First up is Kakeru, who is stuck at home listening to his mom play that same damn song we’ve heard a million times. Enough already, play something else! Not that his folks are any more human when they’re trying to talk with him about his future, making sure to get in a dig about how they both knew exactly what they were going to do at his age.
Kakeru can’t hear the fragments anymore. Apparently unable to contact her in any other way, he comes by Touka’s house, and they talk between glass. What a difference a day makes…when the girl you like has a traumatic vision of you being a bit too forward for her taste. Not that it’s Kakeru’s fault that she saw that, but it clearly shook her, and she refuses to return the art room with him. She’s not ready.
Yuki escaped for track camp not just to get back into some kind of routine, but to get away from Touka, who he liked far too much for someone who didn’t like him back, and away from the awkwardness with Yana, as well. Yana treats his unannounced absence as a challenge, and runs his route everyday, sending him rather poetic texts about the weather and other observations.
At camp, Yuki is not necessarily improving, his knees hurt, and he’s still full of doubt. But as desperate and melancholy as these texts first seemed as Yana sent them, not expecting a reply and not getting one, Yuki breaks radio silence when Yana reports clear skies, while it’s dreary and raining where he is.
Yana isn’t even sure what she’s doing or why, and yet they make Yuki happy and relaxed. The juxtapositions during their beautiful phone conversation are very apropos: Yuki may be under the clouds, but Yana is a ray of sunshine peeking through via cell phone. Yuki says he’ll be home soon; possibly tomorrow. It would seem Yana got what she wanted…but what’s next for them?
Then, finally, there’s Sachi. I tend to save Sachi for last in my reviews…and that’s because she’s the best.
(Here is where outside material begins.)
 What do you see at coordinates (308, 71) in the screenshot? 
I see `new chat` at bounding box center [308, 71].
Kakeru tried to connect with Touka through glass; Yana with Yuki through texts, and Sachi tries to connect with Hiro through literature. Specifically, she recommends to him a book on the shelf in his family’s cafe, and his disappointment gives way to a bemused curiosity.
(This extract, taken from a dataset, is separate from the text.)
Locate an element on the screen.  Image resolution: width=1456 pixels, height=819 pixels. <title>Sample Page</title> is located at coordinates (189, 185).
Sachi asks not just Hiro, but also Touka, to join her at a Kirinkan, where they wait until after closing time for a hauntingly beautiful crescent moon under earthshine. Like Hiro, I don’t quite get it at first, but then Touka says “the moon is pretty” in a way that sounds like a confession of love, according to Soseki Natsume, the author Sachi had Hiro read.
Inviting them to this special place of hers, at this special time, when the moon was just so, having prepared Hiro literarily…Sachi’s was certainly the most impressively complex method of re-connecting with the ones she loved—lots of moving parts—but as Hiro puts it, “as long as there’s love”, her feelings were going to come through…and they did. They end up saying the very things she wanted to say to them. This is what happens when Sachi uses her extraordinary planning skills for good instead of evil.